# Records provided:
────────────────
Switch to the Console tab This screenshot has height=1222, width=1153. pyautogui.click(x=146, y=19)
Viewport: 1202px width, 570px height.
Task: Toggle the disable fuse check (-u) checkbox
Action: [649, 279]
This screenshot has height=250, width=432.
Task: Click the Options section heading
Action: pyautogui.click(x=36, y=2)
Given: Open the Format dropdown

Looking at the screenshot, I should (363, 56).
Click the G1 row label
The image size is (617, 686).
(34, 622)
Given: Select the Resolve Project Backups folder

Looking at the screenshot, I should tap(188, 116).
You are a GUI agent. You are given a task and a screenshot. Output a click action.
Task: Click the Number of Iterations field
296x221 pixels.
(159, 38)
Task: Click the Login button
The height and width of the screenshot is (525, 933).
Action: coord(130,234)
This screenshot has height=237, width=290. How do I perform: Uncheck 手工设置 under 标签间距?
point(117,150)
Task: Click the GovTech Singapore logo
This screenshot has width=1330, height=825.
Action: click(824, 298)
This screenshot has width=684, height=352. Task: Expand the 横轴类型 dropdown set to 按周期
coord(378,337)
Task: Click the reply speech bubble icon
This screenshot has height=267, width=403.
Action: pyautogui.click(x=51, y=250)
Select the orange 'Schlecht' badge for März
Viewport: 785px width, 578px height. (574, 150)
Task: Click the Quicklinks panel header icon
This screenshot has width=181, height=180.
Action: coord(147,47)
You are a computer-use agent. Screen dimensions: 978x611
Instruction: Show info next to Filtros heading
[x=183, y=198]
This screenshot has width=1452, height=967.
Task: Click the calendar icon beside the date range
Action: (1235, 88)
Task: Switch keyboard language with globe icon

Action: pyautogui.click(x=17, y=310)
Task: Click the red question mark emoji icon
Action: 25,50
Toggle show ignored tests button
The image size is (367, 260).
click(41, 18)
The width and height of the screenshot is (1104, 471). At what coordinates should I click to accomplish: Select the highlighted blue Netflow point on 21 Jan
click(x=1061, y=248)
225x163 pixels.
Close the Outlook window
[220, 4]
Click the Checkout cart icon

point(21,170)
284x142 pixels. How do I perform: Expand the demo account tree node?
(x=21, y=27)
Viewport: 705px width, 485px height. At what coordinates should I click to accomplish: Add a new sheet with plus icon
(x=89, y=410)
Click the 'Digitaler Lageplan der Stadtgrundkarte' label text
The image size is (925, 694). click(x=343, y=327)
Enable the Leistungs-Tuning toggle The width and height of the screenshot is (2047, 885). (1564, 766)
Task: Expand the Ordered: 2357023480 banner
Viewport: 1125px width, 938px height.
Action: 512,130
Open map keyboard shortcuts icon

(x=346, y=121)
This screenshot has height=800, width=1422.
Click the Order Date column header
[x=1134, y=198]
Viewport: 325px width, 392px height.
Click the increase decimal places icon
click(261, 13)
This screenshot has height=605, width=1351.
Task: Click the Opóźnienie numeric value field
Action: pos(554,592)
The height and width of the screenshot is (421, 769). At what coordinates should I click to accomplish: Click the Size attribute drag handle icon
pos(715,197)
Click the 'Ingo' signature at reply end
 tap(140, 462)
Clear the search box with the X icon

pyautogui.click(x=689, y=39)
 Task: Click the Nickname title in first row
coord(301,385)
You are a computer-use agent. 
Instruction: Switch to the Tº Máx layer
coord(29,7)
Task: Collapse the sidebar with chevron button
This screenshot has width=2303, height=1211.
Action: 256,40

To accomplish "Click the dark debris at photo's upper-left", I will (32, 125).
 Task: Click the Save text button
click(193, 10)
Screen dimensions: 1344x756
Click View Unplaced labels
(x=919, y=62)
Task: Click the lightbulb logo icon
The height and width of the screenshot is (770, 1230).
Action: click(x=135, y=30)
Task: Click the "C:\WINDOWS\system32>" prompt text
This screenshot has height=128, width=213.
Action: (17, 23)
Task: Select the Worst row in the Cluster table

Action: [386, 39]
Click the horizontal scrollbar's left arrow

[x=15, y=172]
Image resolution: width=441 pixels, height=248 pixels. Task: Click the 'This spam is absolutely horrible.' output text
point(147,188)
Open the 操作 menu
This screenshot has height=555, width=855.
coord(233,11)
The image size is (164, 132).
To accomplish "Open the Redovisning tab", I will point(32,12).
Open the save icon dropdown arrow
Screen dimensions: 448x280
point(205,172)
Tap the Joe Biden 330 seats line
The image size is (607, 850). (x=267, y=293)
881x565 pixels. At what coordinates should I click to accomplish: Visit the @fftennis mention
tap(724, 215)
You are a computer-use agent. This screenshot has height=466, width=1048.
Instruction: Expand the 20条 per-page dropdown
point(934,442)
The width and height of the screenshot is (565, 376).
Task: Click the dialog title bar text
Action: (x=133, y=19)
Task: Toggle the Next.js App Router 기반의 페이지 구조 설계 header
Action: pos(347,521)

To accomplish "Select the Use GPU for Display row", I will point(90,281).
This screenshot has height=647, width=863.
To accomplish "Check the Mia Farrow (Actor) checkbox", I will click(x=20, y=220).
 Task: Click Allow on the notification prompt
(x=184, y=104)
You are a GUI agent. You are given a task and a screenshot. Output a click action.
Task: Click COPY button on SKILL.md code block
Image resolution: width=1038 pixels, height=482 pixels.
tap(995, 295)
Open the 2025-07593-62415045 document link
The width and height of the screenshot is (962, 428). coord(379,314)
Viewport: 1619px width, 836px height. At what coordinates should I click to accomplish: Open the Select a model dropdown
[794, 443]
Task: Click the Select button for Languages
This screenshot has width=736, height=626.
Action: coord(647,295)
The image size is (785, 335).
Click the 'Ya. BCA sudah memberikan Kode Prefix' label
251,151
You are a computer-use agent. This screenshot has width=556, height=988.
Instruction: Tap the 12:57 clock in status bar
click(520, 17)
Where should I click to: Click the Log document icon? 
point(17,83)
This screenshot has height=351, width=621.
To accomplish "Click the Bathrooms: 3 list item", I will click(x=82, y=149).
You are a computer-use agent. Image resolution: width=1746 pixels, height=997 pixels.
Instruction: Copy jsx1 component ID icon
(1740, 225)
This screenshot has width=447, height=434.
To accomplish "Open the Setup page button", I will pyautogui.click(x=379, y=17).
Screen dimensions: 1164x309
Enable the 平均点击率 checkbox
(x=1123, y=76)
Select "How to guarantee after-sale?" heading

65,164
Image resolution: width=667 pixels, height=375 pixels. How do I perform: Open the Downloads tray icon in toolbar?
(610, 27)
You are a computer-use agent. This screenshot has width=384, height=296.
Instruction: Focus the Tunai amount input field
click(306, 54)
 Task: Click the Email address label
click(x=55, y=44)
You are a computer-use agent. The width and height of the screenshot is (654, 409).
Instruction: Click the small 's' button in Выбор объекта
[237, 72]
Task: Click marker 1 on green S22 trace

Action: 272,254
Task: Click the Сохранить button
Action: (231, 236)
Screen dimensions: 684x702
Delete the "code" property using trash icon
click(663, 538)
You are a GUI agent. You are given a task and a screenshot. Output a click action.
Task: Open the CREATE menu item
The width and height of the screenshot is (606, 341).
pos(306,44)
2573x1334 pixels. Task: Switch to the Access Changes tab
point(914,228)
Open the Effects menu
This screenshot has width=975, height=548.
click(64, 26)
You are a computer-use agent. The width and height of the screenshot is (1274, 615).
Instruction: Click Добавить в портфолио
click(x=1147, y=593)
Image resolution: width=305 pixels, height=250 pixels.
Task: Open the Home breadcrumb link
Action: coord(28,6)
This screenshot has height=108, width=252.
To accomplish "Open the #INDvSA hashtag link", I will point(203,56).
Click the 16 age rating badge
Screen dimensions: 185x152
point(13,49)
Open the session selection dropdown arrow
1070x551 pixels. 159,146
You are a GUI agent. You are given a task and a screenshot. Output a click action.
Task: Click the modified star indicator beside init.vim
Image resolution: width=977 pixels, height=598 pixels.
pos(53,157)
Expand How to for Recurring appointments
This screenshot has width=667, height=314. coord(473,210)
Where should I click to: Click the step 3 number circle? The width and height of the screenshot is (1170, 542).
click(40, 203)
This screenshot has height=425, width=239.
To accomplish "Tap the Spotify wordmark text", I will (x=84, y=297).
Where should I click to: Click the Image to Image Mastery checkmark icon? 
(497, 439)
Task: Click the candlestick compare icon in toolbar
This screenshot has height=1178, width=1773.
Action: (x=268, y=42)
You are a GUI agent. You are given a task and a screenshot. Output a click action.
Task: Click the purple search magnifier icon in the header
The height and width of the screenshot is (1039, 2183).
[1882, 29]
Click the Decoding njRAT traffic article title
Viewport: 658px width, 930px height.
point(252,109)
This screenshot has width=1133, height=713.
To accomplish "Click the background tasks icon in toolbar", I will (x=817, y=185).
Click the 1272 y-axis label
────────────────
# Given task:
Replace "Instruction" with "Directive" in the listing lines from the line with "has width=556, height=988." up to and including the line with "click(64, 26)", and give only those lines again with nothing else altered.

# Full response:
You are a computer-use agent. This screenshot has width=556, height=988.
Directive: Tap the 12:57 clock in status bar
click(520, 17)
Where should I click to: Click the Log document icon? 
point(17,83)
This screenshot has height=351, width=621.
To accomplish "Click the Bathrooms: 3 list item", I will click(x=82, y=149).
You are a computer-use agent. Image resolution: width=1746 pixels, height=997 pixels.
Directive: Copy jsx1 component ID icon
(1740, 225)
This screenshot has width=447, height=434.
To accomplish "Open the Setup page button", I will pyautogui.click(x=379, y=17).
Screen dimensions: 1164x309
Enable the 平均点击率 checkbox
(x=1123, y=76)
Select "How to guarantee after-sale?" heading

65,164
Image resolution: width=667 pixels, height=375 pixels. How do I perform: Open the Downloads tray icon in toolbar?
(610, 27)
You are a computer-use agent. This screenshot has width=384, height=296.
Directive: Focus the Tunai amount input field
click(306, 54)
 Task: Click the Email address label
click(x=55, y=44)
You are a computer-use agent. The width and height of the screenshot is (654, 409).
Directive: Click the small 's' button in Выбор объекта
[237, 72]
Task: Click marker 1 on green S22 trace

Action: 272,254
Task: Click the Сохранить button
Action: (231, 236)
Screen dimensions: 684x702
Delete the "code" property using trash icon
click(663, 538)
You are a GUI agent. You are given a task and a screenshot. Output a click action.
Task: Open the CREATE menu item
The width and height of the screenshot is (606, 341).
pos(306,44)
2573x1334 pixels. Task: Switch to the Access Changes tab
point(914,228)
Open the Effects menu
This screenshot has width=975, height=548.
click(64, 26)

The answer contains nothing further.